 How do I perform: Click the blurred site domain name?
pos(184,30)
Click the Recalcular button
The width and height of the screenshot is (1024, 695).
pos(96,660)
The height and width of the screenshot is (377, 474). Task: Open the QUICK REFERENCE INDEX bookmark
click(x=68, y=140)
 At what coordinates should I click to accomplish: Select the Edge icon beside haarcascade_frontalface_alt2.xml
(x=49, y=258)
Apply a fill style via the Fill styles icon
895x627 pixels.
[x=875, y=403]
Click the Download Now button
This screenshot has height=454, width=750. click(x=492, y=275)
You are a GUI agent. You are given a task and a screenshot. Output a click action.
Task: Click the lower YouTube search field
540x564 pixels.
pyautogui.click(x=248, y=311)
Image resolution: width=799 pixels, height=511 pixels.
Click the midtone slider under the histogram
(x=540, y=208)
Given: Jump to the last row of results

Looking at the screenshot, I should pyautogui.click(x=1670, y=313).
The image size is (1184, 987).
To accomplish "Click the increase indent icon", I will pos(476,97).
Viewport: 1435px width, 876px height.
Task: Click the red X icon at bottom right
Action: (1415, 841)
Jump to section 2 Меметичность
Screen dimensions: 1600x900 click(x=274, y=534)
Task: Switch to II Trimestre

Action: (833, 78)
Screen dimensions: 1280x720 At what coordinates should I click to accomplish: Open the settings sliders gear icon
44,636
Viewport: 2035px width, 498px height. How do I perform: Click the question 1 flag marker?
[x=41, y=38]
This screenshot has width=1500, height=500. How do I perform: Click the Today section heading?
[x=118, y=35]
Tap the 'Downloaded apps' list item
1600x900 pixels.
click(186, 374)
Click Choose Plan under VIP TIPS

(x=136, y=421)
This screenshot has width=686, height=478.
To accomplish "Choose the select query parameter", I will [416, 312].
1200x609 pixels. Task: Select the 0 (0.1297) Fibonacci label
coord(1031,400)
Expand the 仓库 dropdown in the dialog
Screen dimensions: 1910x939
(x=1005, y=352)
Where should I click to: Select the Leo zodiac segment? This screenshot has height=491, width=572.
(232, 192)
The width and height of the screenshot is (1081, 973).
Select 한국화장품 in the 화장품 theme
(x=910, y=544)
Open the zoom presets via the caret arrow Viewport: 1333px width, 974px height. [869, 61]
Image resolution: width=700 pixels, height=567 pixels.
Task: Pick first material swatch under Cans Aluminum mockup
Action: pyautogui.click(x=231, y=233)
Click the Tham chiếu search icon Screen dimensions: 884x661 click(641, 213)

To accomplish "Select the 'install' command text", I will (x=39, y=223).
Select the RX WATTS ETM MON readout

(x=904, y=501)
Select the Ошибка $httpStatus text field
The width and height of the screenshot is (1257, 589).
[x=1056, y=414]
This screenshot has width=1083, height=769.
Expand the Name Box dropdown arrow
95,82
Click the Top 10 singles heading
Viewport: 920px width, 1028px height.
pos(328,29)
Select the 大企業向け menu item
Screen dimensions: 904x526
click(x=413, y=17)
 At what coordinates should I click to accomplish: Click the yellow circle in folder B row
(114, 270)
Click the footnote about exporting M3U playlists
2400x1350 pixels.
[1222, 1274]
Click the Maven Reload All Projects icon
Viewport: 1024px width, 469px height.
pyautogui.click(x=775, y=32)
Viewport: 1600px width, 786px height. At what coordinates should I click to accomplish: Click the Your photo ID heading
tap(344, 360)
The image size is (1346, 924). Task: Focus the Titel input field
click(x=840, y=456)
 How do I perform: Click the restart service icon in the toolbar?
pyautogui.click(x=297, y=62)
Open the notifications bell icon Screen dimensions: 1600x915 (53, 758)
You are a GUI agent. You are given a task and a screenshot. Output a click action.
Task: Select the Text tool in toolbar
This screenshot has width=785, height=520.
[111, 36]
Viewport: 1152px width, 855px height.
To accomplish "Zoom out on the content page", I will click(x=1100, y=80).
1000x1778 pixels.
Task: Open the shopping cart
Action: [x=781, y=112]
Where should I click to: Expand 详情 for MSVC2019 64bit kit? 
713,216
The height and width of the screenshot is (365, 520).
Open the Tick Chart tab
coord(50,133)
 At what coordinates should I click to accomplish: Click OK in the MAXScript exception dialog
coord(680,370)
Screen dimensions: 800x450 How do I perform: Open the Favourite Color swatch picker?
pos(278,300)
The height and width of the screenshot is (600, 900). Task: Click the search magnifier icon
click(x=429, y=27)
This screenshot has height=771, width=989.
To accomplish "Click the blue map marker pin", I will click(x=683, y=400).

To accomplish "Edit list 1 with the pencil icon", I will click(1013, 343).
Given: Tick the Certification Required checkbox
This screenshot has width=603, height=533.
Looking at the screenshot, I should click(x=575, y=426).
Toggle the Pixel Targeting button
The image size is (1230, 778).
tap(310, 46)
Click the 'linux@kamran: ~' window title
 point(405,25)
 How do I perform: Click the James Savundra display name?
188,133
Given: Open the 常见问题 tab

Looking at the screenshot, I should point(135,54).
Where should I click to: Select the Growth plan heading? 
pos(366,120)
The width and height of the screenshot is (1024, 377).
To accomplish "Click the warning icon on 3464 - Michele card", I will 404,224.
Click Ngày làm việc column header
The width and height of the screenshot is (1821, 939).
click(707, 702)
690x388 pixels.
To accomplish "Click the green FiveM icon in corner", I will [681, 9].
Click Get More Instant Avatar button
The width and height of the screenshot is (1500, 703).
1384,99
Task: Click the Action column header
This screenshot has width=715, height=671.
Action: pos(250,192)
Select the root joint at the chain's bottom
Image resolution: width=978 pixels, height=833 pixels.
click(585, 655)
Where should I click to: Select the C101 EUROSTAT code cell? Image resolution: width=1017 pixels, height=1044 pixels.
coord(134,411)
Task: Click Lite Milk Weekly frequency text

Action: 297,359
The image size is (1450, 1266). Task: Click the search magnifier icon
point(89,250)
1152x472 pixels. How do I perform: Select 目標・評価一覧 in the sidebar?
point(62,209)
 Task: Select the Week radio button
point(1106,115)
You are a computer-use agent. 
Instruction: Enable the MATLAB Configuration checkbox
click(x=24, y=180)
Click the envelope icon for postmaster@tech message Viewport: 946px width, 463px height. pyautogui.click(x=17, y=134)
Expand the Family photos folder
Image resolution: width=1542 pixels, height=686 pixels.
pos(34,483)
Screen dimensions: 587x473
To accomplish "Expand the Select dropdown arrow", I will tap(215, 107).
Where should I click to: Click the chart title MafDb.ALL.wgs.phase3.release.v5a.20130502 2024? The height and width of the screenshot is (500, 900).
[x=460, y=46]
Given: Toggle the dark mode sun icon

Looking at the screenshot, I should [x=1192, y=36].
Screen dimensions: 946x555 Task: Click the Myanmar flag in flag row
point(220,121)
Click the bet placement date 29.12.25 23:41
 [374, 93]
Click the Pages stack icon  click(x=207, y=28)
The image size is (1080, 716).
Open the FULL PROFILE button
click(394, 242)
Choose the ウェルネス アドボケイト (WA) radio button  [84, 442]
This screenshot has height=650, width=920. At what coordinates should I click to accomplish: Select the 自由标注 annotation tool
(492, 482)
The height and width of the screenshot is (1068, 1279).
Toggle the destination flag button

# # # #

# [YOUR INSTRUCTIONS]
Output the entire listing again, word for word.

# [ANSWER TO THE EXERCISE]
 How do I perform: Click the blurred site domain name?
pos(184,30)
Click the Recalcular button
The width and height of the screenshot is (1024, 695).
pos(96,660)
The height and width of the screenshot is (377, 474). Task: Open the QUICK REFERENCE INDEX bookmark
click(x=68, y=140)
 At what coordinates should I click to accomplish: Select the Edge icon beside haarcascade_frontalface_alt2.xml
(x=49, y=258)
Apply a fill style via the Fill styles icon
895x627 pixels.
[x=875, y=403]
Click the Download Now button
This screenshot has height=454, width=750. click(x=492, y=275)
You are a GUI agent. You are given a task and a screenshot. Output a click action.
Task: Click the lower YouTube search field
540x564 pixels.
pyautogui.click(x=248, y=311)
Image resolution: width=799 pixels, height=511 pixels.
Click the midtone slider under the histogram
(x=540, y=208)
Given: Jump to the last row of results

Looking at the screenshot, I should pyautogui.click(x=1670, y=313).
The image size is (1184, 987).
To accomplish "Click the increase indent icon", I will pos(476,97).
Viewport: 1435px width, 876px height.
Task: Click the red X icon at bottom right
Action: (1415, 841)
Jump to section 2 Меметичность
Screen dimensions: 1600x900 click(x=274, y=534)
Task: Switch to II Trimestre

Action: (833, 78)
Screen dimensions: 1280x720 At what coordinates should I click to accomplish: Open the settings sliders gear icon
44,636
Viewport: 2035px width, 498px height. How do I perform: Click the question 1 flag marker?
[x=41, y=38]
This screenshot has width=1500, height=500. How do I perform: Click the Today section heading?
[x=118, y=35]
Tap the 'Downloaded apps' list item
1600x900 pixels.
click(186, 374)
Click Choose Plan under VIP TIPS

(x=136, y=421)
This screenshot has width=686, height=478.
To accomplish "Choose the select query parameter", I will [416, 312].
1200x609 pixels. Task: Select the 0 (0.1297) Fibonacci label
coord(1031,400)
Expand the 仓库 dropdown in the dialog
Screen dimensions: 1910x939
(x=1005, y=352)
Where should I click to: Select the Leo zodiac segment? This screenshot has height=491, width=572.
(232, 192)
The width and height of the screenshot is (1081, 973).
Select 한국화장품 in the 화장품 theme
(x=910, y=544)
Open the zoom presets via the caret arrow Viewport: 1333px width, 974px height. [869, 61]
Image resolution: width=700 pixels, height=567 pixels.
Task: Pick first material swatch under Cans Aluminum mockup
Action: pyautogui.click(x=231, y=233)
Click the Tham chiếu search icon Screen dimensions: 884x661 click(641, 213)

To accomplish "Select the 'install' command text", I will (x=39, y=223).
Select the RX WATTS ETM MON readout

(x=904, y=501)
Select the Ошибка $httpStatus text field
The width and height of the screenshot is (1257, 589).
[x=1056, y=414]
This screenshot has width=1083, height=769.
Expand the Name Box dropdown arrow
95,82
Click the Top 10 singles heading
Viewport: 920px width, 1028px height.
pos(328,29)
Select the 大企業向け menu item
Screen dimensions: 904x526
click(x=413, y=17)
 At what coordinates should I click to accomplish: Click the yellow circle in folder B row
(114, 270)
Click the footnote about exporting M3U playlists
2400x1350 pixels.
[1222, 1274]
Click the Maven Reload All Projects icon
Viewport: 1024px width, 469px height.
pyautogui.click(x=775, y=32)
Viewport: 1600px width, 786px height. At what coordinates should I click to accomplish: Click the Your photo ID heading
tap(344, 360)
The image size is (1346, 924). Task: Focus the Titel input field
click(x=840, y=456)
 How do I perform: Click the restart service icon in the toolbar?
pyautogui.click(x=297, y=62)
Open the notifications bell icon Screen dimensions: 1600x915 (53, 758)
You are a GUI agent. You are given a task and a screenshot. Output a click action.
Task: Select the Text tool in toolbar
This screenshot has width=785, height=520.
[111, 36]
Viewport: 1152px width, 855px height.
To accomplish "Zoom out on the content page", I will click(x=1100, y=80).
1000x1778 pixels.
Task: Open the shopping cart
Action: [x=781, y=112]
Where should I click to: Expand 详情 for MSVC2019 64bit kit? 
713,216
The height and width of the screenshot is (365, 520).
Open the Tick Chart tab
coord(50,133)
 At what coordinates should I click to accomplish: Click OK in the MAXScript exception dialog
coord(680,370)
Screen dimensions: 800x450 How do I perform: Open the Favourite Color swatch picker?
pos(278,300)
The height and width of the screenshot is (600, 900). Task: Click the search magnifier icon
click(x=429, y=27)
This screenshot has height=771, width=989.
To accomplish "Click the blue map marker pin", I will click(x=683, y=400).

To accomplish "Edit list 1 with the pencil icon", I will click(1013, 343).
Given: Tick the Certification Required checkbox
This screenshot has width=603, height=533.
Looking at the screenshot, I should click(x=575, y=426).
Toggle the Pixel Targeting button
The image size is (1230, 778).
tap(310, 46)
Click the 'linux@kamran: ~' window title
 point(405,25)
 How do I perform: Click the James Savundra display name?
188,133
Given: Open the 常见问题 tab

Looking at the screenshot, I should point(135,54).
Where should I click to: Select the Growth plan heading? 
pos(366,120)
The width and height of the screenshot is (1024, 377).
To accomplish "Click the warning icon on 3464 - Michele card", I will 404,224.
Click Ngày làm việc column header
The width and height of the screenshot is (1821, 939).
click(707, 702)
690x388 pixels.
To accomplish "Click the green FiveM icon in corner", I will [681, 9].
Click Get More Instant Avatar button
The width and height of the screenshot is (1500, 703).
1384,99
Task: Click the Action column header
This screenshot has width=715, height=671.
Action: pos(250,192)
Select the root joint at the chain's bottom
Image resolution: width=978 pixels, height=833 pixels.
click(585, 655)
Where should I click to: Select the C101 EUROSTAT code cell? Image resolution: width=1017 pixels, height=1044 pixels.
coord(134,411)
Task: Click Lite Milk Weekly frequency text

Action: 297,359
The image size is (1450, 1266). Task: Click the search magnifier icon
point(89,250)
1152x472 pixels. How do I perform: Select 目標・評価一覧 in the sidebar?
point(62,209)
 Task: Select the Week radio button
point(1106,115)
You are a computer-use agent. 
Instruction: Enable the MATLAB Configuration checkbox
click(x=24, y=180)
Click the envelope icon for postmaster@tech message Viewport: 946px width, 463px height. pyautogui.click(x=17, y=134)
Expand the Family photos folder
Image resolution: width=1542 pixels, height=686 pixels.
pos(34,483)
Screen dimensions: 587x473
To accomplish "Expand the Select dropdown arrow", I will tap(215, 107).
Where should I click to: Click the chart title MafDb.ALL.wgs.phase3.release.v5a.20130502 2024? The height and width of the screenshot is (500, 900).
[x=460, y=46]
Given: Toggle the dark mode sun icon

Looking at the screenshot, I should [x=1192, y=36].
Screen dimensions: 946x555 Task: Click the Myanmar flag in flag row
point(220,121)
Click the bet placement date 29.12.25 23:41
 [374, 93]
Click the Pages stack icon  click(x=207, y=28)
The image size is (1080, 716).
Open the FULL PROFILE button
click(394, 242)
Choose the ウェルネス アドボケイト (WA) radio button  [84, 442]
This screenshot has height=650, width=920. At what coordinates should I click to accomplish: Select the 自由标注 annotation tool
(492, 482)
The height and width of the screenshot is (1068, 1279).
Toggle the destination flag button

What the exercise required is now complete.